• [Task]
In full and word for word, print the data below.
--- Information shown Enclosed Below ---
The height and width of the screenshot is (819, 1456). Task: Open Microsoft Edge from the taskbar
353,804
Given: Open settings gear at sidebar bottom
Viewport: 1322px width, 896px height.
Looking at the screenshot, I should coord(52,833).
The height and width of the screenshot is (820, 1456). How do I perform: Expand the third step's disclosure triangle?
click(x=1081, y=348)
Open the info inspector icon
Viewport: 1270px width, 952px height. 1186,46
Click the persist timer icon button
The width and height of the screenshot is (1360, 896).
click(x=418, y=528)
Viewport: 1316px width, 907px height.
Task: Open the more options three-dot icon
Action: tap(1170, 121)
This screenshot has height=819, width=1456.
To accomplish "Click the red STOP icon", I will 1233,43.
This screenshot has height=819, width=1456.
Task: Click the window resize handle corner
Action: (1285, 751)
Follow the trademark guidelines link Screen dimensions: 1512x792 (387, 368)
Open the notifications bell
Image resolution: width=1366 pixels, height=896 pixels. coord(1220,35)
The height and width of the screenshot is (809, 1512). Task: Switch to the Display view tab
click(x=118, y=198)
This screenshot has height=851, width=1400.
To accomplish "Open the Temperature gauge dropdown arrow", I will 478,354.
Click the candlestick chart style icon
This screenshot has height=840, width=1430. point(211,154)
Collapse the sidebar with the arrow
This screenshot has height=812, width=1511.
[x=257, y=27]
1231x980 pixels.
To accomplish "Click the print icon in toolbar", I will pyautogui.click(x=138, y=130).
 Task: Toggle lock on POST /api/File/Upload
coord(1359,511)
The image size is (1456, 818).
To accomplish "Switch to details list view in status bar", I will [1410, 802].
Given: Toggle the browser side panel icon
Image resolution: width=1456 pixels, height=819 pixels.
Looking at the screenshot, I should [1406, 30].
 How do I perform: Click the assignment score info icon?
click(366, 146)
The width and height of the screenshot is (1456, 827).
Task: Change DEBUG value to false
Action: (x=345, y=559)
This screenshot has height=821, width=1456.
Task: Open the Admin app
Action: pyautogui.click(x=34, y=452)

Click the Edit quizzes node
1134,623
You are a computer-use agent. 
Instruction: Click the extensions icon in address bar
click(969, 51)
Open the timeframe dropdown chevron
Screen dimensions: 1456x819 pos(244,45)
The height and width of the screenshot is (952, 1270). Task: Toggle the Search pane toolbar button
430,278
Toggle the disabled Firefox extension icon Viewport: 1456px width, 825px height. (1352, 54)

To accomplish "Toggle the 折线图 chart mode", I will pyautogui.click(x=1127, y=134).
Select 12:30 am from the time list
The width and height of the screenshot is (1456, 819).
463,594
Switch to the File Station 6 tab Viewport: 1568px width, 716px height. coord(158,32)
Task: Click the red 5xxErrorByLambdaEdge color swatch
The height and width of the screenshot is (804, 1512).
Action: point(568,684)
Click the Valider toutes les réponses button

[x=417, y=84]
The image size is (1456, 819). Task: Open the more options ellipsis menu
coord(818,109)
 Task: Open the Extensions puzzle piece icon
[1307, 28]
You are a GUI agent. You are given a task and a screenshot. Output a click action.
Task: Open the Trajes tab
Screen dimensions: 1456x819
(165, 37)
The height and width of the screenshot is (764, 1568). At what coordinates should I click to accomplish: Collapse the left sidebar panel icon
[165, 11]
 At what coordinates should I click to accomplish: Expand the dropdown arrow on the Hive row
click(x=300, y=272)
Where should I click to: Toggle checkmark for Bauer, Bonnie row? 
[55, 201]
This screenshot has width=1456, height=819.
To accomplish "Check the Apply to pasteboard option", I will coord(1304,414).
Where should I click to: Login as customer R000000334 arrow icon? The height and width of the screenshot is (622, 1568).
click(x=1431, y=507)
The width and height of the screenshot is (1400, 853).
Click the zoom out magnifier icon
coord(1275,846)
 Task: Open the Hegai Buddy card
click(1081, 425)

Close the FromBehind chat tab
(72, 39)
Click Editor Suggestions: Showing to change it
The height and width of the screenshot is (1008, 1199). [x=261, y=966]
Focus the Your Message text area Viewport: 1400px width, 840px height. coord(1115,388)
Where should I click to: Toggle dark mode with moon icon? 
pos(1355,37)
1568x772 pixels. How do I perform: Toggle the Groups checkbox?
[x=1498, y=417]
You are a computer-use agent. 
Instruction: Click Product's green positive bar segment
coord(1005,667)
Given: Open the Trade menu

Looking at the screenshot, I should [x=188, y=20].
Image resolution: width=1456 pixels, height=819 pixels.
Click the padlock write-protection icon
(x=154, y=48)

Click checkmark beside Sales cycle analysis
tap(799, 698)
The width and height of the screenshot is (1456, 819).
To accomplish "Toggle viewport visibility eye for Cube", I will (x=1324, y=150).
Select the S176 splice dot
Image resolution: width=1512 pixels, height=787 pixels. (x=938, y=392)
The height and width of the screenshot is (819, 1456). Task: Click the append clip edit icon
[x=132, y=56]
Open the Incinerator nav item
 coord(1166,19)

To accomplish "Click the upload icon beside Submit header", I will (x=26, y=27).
--- End of Enclosed Information shown ---
• [Answer to the problem]
The height and width of the screenshot is (819, 1456). Task: Open Microsoft Edge from the taskbar
353,804
Given: Open settings gear at sidebar bottom
Viewport: 1322px width, 896px height.
Looking at the screenshot, I should coord(52,833).
The height and width of the screenshot is (820, 1456). How do I perform: Expand the third step's disclosure triangle?
click(x=1081, y=348)
Open the info inspector icon
Viewport: 1270px width, 952px height. 1186,46
Click the persist timer icon button
The width and height of the screenshot is (1360, 896).
click(x=418, y=528)
Viewport: 1316px width, 907px height.
Task: Open the more options three-dot icon
Action: tap(1170, 121)
This screenshot has height=819, width=1456.
To accomplish "Click the red STOP icon", I will 1233,43.
This screenshot has height=819, width=1456.
Task: Click the window resize handle corner
Action: (1285, 751)
Follow the trademark guidelines link Screen dimensions: 1512x792 (387, 368)
Open the notifications bell
Image resolution: width=1366 pixels, height=896 pixels. coord(1220,35)
The height and width of the screenshot is (809, 1512). Task: Switch to the Display view tab
click(x=118, y=198)
This screenshot has height=851, width=1400.
To accomplish "Open the Temperature gauge dropdown arrow", I will 478,354.
Click the candlestick chart style icon
This screenshot has height=840, width=1430. point(211,154)
Collapse the sidebar with the arrow
This screenshot has height=812, width=1511.
[x=257, y=27]
1231x980 pixels.
To accomplish "Click the print icon in toolbar", I will pyautogui.click(x=138, y=130).
 Task: Toggle lock on POST /api/File/Upload
coord(1359,511)
The image size is (1456, 818).
To accomplish "Switch to details list view in status bar", I will [1410, 802].
Given: Toggle the browser side panel icon
Image resolution: width=1456 pixels, height=819 pixels.
Looking at the screenshot, I should [1406, 30].
 How do I perform: Click the assignment score info icon?
click(366, 146)
The width and height of the screenshot is (1456, 827).
Task: Change DEBUG value to false
Action: (x=345, y=559)
This screenshot has height=821, width=1456.
Task: Open the Admin app
Action: pyautogui.click(x=34, y=452)

Click the Edit quizzes node
1134,623
You are a computer-use agent. 
Instruction: Click the extensions icon in address bar
click(969, 51)
Open the timeframe dropdown chevron
Screen dimensions: 1456x819 pos(244,45)
The height and width of the screenshot is (952, 1270). Task: Toggle the Search pane toolbar button
430,278
Toggle the disabled Firefox extension icon Viewport: 1456px width, 825px height. (1352, 54)

To accomplish "Toggle the 折线图 chart mode", I will pyautogui.click(x=1127, y=134).
Select 12:30 am from the time list
The width and height of the screenshot is (1456, 819).
463,594
Switch to the File Station 6 tab Viewport: 1568px width, 716px height. coord(158,32)
Task: Click the red 5xxErrorByLambdaEdge color swatch
The height and width of the screenshot is (804, 1512).
Action: point(568,684)
Click the Valider toutes les réponses button

[x=417, y=84]
The image size is (1456, 819). Task: Open the more options ellipsis menu
coord(818,109)
 Task: Open the Extensions puzzle piece icon
[1307, 28]
You are a GUI agent. You are given a task and a screenshot. Output a click action.
Task: Open the Trajes tab
Screen dimensions: 1456x819
(165, 37)
The height and width of the screenshot is (764, 1568). At what coordinates should I click to accomplish: Collapse the left sidebar panel icon
[165, 11]
 At what coordinates should I click to accomplish: Expand the dropdown arrow on the Hive row
click(x=300, y=272)
Where should I click to: Toggle checkmark for Bauer, Bonnie row? 
[55, 201]
This screenshot has width=1456, height=819.
To accomplish "Check the Apply to pasteboard option", I will coord(1304,414).
Where should I click to: Login as customer R000000334 arrow icon? The height and width of the screenshot is (622, 1568).
click(x=1431, y=507)
The width and height of the screenshot is (1400, 853).
Click the zoom out magnifier icon
coord(1275,846)
 Task: Open the Hegai Buddy card
click(1081, 425)

Close the FromBehind chat tab
(72, 39)
Click Editor Suggestions: Showing to change it
The height and width of the screenshot is (1008, 1199). [x=261, y=966]
Focus the Your Message text area Viewport: 1400px width, 840px height. coord(1115,388)
Where should I click to: Toggle dark mode with moon icon? 
pos(1355,37)
1568x772 pixels. How do I perform: Toggle the Groups checkbox?
[x=1498, y=417]
You are a computer-use agent. 
Instruction: Click Product's green positive bar segment
coord(1005,667)
Given: Open the Trade menu

Looking at the screenshot, I should [x=188, y=20].
Image resolution: width=1456 pixels, height=819 pixels.
Click the padlock write-protection icon
(x=154, y=48)

Click checkmark beside Sales cycle analysis
tap(799, 698)
The width and height of the screenshot is (1456, 819).
To accomplish "Toggle viewport visibility eye for Cube", I will (x=1324, y=150).
Select the S176 splice dot
Image resolution: width=1512 pixels, height=787 pixels. (x=938, y=392)
The height and width of the screenshot is (819, 1456). Task: Click the append clip edit icon
[x=132, y=56]
Open the Incinerator nav item
 coord(1166,19)

To accomplish "Click the upload icon beside Submit header", I will (x=26, y=27).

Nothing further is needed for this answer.